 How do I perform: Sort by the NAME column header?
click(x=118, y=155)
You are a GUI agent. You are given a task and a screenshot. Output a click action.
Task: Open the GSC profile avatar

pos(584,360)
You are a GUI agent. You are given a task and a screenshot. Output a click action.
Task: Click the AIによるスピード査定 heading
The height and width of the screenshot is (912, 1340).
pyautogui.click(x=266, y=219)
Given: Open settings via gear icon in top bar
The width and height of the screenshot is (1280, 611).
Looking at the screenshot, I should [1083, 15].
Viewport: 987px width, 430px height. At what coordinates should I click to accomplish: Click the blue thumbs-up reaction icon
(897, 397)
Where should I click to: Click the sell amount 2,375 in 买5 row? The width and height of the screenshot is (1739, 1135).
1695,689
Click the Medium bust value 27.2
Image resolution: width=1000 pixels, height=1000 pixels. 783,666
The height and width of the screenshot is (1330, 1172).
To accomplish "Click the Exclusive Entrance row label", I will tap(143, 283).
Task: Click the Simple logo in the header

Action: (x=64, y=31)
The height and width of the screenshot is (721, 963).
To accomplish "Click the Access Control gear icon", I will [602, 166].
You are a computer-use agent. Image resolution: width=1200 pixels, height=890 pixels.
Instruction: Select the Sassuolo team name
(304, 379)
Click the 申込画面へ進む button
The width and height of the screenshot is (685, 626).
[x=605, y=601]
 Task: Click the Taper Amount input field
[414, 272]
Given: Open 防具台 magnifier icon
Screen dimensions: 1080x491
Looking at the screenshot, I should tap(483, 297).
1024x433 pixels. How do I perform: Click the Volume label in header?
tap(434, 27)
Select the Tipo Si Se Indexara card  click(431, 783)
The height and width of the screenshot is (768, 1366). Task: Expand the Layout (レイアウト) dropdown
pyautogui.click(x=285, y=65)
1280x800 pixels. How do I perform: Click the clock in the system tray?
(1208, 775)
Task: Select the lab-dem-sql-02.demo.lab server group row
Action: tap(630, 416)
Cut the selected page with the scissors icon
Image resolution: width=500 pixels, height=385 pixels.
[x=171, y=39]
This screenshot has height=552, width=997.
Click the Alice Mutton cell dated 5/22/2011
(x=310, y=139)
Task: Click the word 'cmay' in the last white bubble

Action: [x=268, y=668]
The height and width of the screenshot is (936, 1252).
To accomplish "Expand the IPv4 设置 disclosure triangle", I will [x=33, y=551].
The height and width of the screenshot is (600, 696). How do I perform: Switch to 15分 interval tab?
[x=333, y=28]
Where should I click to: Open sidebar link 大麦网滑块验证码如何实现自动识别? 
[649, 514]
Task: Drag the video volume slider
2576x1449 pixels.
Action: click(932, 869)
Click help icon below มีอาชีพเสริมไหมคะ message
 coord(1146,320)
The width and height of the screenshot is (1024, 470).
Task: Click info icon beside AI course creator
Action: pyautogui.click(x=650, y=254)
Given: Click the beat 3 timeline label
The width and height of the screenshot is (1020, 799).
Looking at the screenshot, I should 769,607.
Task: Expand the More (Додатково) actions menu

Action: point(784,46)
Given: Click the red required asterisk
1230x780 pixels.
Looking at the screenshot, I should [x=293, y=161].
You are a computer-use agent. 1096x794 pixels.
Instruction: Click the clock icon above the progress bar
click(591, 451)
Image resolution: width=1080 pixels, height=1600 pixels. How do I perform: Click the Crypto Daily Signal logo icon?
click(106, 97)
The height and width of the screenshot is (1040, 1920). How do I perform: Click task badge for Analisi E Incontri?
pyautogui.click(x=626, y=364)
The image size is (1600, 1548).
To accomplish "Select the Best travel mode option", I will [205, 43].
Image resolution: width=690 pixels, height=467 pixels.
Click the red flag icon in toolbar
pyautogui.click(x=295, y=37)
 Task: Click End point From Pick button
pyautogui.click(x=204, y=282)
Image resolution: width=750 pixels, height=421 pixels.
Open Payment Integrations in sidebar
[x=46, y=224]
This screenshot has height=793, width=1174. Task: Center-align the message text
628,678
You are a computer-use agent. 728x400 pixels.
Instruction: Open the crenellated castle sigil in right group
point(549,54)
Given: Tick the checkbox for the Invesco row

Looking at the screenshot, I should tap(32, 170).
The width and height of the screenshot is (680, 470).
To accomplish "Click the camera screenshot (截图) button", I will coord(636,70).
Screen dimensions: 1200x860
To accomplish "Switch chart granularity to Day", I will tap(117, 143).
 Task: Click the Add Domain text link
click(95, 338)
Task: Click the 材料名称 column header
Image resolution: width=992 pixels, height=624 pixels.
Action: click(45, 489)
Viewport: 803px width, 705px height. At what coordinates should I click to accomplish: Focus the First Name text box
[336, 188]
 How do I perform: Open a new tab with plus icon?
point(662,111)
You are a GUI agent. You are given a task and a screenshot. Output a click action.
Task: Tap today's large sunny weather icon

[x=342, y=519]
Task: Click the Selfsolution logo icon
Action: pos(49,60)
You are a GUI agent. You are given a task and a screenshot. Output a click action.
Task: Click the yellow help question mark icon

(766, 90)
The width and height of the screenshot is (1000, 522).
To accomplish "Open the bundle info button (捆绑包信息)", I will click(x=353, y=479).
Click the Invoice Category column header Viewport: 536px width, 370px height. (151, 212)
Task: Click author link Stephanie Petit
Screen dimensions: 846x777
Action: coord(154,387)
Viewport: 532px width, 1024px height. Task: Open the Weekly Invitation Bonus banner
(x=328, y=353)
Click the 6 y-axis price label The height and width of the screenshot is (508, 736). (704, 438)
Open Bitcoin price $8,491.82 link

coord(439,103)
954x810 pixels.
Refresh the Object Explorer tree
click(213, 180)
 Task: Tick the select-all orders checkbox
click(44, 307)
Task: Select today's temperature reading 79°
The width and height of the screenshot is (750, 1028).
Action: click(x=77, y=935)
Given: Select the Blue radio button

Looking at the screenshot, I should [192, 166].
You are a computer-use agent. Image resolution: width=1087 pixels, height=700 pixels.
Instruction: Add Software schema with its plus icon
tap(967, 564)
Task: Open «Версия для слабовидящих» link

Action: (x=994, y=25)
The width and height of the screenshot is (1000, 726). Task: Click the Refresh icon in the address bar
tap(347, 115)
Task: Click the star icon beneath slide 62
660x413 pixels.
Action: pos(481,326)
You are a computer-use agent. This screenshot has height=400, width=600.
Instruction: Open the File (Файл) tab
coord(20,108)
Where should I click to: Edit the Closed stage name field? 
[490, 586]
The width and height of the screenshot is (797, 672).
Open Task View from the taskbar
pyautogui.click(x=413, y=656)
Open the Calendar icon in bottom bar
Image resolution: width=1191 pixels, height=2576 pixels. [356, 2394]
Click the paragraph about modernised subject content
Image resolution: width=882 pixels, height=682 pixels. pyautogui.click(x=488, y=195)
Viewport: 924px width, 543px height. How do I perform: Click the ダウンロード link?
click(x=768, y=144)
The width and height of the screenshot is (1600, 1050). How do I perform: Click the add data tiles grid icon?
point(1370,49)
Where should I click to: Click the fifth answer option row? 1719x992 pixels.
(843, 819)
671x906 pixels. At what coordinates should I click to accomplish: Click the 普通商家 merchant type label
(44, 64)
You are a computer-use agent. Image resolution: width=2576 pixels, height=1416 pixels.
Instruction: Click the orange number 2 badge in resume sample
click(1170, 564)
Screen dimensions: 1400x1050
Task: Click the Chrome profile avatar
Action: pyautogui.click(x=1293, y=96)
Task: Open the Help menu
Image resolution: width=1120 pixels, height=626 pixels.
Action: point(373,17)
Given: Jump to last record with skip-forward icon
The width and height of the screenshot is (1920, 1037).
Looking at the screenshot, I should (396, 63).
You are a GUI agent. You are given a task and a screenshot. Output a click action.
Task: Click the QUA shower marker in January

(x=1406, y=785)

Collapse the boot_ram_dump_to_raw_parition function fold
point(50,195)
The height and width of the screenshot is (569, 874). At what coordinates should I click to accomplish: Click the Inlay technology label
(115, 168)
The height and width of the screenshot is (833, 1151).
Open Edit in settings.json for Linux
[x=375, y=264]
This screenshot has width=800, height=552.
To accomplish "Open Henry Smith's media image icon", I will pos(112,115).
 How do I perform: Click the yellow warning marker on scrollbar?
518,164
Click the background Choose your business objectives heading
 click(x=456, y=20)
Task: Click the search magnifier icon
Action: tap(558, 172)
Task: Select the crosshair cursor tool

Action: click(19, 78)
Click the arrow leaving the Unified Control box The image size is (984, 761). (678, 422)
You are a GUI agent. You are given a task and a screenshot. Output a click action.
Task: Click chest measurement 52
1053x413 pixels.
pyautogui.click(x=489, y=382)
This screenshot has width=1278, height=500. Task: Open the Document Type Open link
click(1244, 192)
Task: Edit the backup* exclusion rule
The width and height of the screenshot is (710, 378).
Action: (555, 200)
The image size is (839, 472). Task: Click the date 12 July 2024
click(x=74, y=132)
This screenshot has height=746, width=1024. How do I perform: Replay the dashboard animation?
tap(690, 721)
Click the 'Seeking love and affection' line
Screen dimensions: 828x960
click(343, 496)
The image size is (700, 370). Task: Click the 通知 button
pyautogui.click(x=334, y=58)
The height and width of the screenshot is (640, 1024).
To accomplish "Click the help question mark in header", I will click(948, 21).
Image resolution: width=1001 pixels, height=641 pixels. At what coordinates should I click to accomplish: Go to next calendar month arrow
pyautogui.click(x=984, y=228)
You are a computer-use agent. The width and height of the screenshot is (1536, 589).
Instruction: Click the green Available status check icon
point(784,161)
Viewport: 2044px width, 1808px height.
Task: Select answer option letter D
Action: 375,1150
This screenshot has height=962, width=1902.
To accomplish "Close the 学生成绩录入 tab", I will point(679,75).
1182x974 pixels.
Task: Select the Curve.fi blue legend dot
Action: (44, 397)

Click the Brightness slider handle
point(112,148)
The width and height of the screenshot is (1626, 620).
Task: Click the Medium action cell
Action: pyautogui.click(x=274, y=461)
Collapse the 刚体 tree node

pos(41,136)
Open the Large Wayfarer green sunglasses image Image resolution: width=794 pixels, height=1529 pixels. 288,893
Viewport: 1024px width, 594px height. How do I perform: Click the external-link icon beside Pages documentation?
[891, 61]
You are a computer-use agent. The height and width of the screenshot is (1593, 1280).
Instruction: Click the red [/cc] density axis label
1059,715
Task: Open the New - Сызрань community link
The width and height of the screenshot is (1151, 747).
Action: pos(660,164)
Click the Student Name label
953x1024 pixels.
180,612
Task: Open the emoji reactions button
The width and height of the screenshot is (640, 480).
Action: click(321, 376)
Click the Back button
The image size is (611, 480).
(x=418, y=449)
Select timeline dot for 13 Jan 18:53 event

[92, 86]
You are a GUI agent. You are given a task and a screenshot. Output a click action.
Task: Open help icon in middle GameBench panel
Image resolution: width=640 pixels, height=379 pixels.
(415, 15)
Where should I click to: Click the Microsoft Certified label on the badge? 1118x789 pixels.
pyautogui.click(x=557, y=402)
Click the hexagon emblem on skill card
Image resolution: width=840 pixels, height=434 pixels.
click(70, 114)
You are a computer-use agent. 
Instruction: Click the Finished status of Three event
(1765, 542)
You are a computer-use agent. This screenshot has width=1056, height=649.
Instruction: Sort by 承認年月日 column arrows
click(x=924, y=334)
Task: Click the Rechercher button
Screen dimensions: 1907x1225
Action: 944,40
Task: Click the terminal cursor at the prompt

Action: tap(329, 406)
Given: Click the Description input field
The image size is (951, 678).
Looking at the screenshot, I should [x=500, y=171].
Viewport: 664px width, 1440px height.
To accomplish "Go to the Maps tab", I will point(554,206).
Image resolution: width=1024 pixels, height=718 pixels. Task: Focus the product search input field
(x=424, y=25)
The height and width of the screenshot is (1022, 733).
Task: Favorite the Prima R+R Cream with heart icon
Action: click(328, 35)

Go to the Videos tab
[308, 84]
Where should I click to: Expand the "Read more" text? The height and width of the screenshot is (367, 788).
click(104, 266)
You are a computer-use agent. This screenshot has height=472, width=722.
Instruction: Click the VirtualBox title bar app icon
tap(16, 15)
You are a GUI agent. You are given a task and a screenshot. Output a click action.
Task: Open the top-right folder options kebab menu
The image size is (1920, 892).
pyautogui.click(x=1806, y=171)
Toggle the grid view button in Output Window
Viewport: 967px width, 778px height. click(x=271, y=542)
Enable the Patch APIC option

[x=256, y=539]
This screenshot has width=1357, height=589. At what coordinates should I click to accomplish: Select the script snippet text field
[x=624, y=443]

_ _ _ _ _ _ _

• Directions for this task: Reproduce the records above exactly, from the first line through the line containing "Given: Open settings via gear icon in top bar", and output nothing else.

• Response to this task:
 How do I perform: Sort by the NAME column header?
click(x=118, y=155)
You are a GUI agent. You are given a task and a screenshot. Output a click action.
Task: Open the GSC profile avatar

pos(584,360)
You are a GUI agent. You are given a task and a screenshot. Output a click action.
Task: Click the AIによるスピード査定 heading
The height and width of the screenshot is (912, 1340).
pyautogui.click(x=266, y=219)
Given: Open settings via gear icon in top bar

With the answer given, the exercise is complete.